__DESCRIPTION OF THE TASK__.
Answer these questions using the passage on communications revolutions below.
1. What does the passage say has always accompanied major changes in human history?
2. What should the discovery of America be considered as?
3. Which news network does the passage name?
(TEXT PROVIDED begins)
Major changes in human history have always been accompanied by revolutions in the way human beings communicate with each other. What some people call the discovery of America, and others the meeting of two worlds, should be considered as a communications revolution. In our own day, we are taking part in the great communications revolution that allows us to know in real time terms what is happening anywhere on the planet. And it is a worrying fact that information saturation means that we pay relatively little interest to what is actually going on in any given part of the world, unless CNN draws our attention to it. There may be events just as serious and dramatic going on in another country, but our dependence on the media is so appalling that all we will know about is the particular country that CNN happens to train its cameras on; our dependency actually determines our responses and feelings, and even our ability to think.
(TEXT PROVIDED ends)
(DATA EXTRACT begins)
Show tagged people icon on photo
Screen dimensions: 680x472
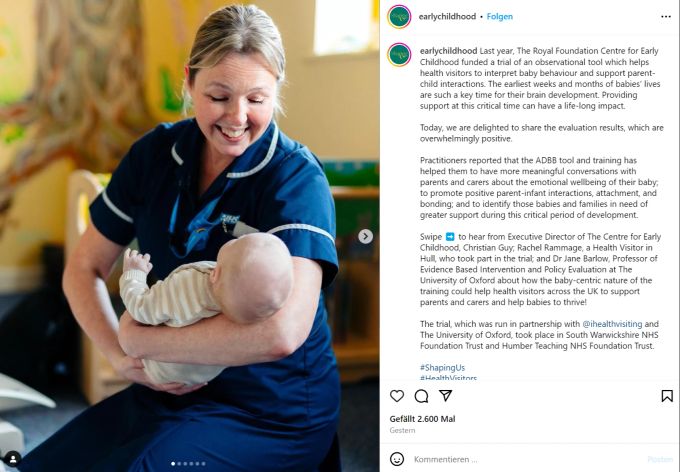(x=13, y=459)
(DATA EXTRACT ends)
__EXERCISE ANSWER__.
1. Revolutions in the way human beings communicate with each other.
2. A communications revolution.
3. CNN.